CASP14 targets that were distantly related to their template homologs (H-group) tended to diverge significantly from their templates (average LGA_S 57.4). For example, the top-scoring structure template for a CrAss-like phage DNA-dependent RNA polymerase domain (T1041, defined as a pre-evaluation split) was from a distantly related homolog, RNAi polymerase from Neurospora crassa (Figure 2D). The T1041 domain included a relatively large helical extension not found in the RNAi polymerase or other existing folds. The extension, along with other diverging α-helices, resulted in a low structure similarity score for the target when compared to the top template (LGA_S 25.03). Similarly, a domain (T1096-D1) from one subunit of the bacillus phage AR9 DNA-directed RNA polymerase had a top structure template from a distantly related homolog, RNA polymerase sigma factor SigA from Thermus aquaticus (Figure 2E). The T1096-D1 target had a relatively large N-terminal extension and diverging α-helical orientations, which resulted in the lowest structure score (LGA_S 20.84) among the H-group EUs. Examples like these included novel SSE decorations that might be more difficult to model as a significant portion of their structure.

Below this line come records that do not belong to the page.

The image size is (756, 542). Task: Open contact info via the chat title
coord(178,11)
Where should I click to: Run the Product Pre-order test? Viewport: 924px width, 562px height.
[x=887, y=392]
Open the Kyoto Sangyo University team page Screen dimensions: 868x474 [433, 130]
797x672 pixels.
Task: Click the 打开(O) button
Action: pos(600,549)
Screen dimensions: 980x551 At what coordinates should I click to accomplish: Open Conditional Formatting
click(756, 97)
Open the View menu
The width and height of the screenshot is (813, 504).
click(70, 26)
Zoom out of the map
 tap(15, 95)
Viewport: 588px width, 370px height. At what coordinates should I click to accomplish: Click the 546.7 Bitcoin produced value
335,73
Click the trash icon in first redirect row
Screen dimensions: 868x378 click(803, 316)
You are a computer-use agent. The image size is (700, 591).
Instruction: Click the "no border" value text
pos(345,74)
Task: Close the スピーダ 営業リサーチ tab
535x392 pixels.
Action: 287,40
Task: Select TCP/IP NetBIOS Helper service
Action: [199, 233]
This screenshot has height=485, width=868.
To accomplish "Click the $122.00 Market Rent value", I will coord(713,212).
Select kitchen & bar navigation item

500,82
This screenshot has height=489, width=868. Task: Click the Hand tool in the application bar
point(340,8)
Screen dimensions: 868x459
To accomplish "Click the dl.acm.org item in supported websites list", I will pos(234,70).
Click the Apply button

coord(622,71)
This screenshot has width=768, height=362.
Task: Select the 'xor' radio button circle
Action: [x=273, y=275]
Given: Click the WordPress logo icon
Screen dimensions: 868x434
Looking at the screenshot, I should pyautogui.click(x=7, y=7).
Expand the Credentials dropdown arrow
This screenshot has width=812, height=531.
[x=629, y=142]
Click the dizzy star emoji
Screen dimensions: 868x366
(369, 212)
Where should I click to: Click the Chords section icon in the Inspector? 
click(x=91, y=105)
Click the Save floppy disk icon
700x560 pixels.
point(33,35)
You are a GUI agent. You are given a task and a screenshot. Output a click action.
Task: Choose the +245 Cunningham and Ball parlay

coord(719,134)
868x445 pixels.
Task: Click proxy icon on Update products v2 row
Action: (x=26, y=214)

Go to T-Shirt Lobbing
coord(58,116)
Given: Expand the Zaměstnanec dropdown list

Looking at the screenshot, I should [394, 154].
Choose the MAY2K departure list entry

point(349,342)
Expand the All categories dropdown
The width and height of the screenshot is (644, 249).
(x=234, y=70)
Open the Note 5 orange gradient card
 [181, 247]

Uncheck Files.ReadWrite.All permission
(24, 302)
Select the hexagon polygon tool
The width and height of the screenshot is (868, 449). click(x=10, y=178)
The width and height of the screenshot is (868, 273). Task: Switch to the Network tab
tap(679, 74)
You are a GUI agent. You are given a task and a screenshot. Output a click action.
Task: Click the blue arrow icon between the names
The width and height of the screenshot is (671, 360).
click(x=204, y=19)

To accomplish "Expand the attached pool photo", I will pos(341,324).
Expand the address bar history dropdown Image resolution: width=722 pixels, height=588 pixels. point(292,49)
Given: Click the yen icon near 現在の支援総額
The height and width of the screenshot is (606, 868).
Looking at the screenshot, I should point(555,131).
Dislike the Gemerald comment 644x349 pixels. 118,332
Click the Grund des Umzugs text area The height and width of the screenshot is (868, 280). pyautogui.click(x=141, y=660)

Almost half of the H-group targets (23 EUs), like these two examples, were viral proteins that tended to evolve rapidly.

The X-group targets (12EUs, Figure 2A) were related to existing templates by topology, and lacked any other justification typically used to infer homology7. Most of the X-group target EUs adopted folds with common topologies that could have arisen multiple times in evolution: such as immunoglobulin-like β-sandwich, bromodomain-like helix bundle, or RIFT-related barrel. These targets lacked sequence evidence for homology and their structures had relatively low scores to top templates (average LGA_S 41.5). The remaining X-group target EUs exhibited simple topologies with few SSEs and high structure scores to fragments of unrelated targets (average LGA_S 82.1). For example, the anti-parallel helix pairs of T1083, T1084, and T1087 had varying degrees of histidine-rich sequence that resembled a DELD family protein Dld1 (PDB: 5los, HHprob 65 to T1087) with a monomeric histidine zipper of anti-parallel coiled-coils37. However, the targets lacked the DELD motif and formed four-helix bundles from dimers of antiparallel helix hairpins. This arrangement prompted their placement in the alpha duplicates/obligate multimer architecture of ECOD, and the topology of dimers from T1087 and T1083 (T1084 was a mirror image) resembled that found in the ferritin/heme oxygenase (FHO) X-group of ECOD (where we placed the targets). The top structure templates for each of the three target hairpins are analogous helix pairs from unrelated bacterial hemolysins (LGA_S range from 84.8 to 92.9). Similarly, the simple three-helix bundle from T1046s1 identified a top partial structure template from an α-helical array (LGA_S 74.6 to 5utgA).

Finally, CASP14 targets included several new folds (10EUs, Figure2A). Four of these were from the pre-evaluation defined domains of CrAss-like phage DNA-dependent RNA polymerase (T1035, T1037, T1040, and T1042), which has since been described as having much of its structure in a “new region of fold space”38. While the overall SSE topology was unique in targets assigned to the new fold category, most could be assembled from analogous SSE arrangements existing in the PDB. The phage polymerase domain T1035 adopted an array of five α-helices with mainly perpendicular orientations (Figure 2F). While no existing template included the same topology, the array could be assembled from multiple analogous structures. The T1035 helix H2-H4 could be represented by three helices in a repetitive α-hairpin from uncharacterized protein PF2048.1 (PDB: 6e4jA1), and the helix H3-H5 could be represented by three helices from gamma-tubulin complex component 5 (PDB: 6l81A). Another new fold from the N-terminal domain in tomato spotted wilt tospovirus glycoprotein precursor (T1038-D1) adopted an a+b complex topology architecture (Figure 2G). The top structure template (3i48, LGA_S 40.5) belonged to a different a+b four layers architecture from Staphylococcus aureus beta toxin and is unrelated. The template SSEs from a central β-sheet in one of the layers corresponded to a β-sheet in the target formed by a three-stranded β-meander and an interacting β-hairpin. This target could also be separated into SSE arrangements existing in known structures.

3.3. Target Difficulty Highlighted by PCA and Heatmap Clustering of EUs

In the previous round of CASP, the top-performing state-of-the-art methods utilized deep learning techniques for predicting protein structures17,18,39. Such knowledge-based prediction methods relied on information gleaned from sequence and structure databases. Thus, combining scores that emulated the evolutionary relationships of targets to known folds helped to establish their difficulty. To achieve this task in CASP14, we chose several scores that represented sequence, structure, and performance components of the target EUs (see methods for score description). The scores were clustered as multivariate data, and principal component analysis was used to visualize the variance of target features, such as assigned ECOD classification level (Figure 3A) and potential tertiary structure prediction category (Figure 3B).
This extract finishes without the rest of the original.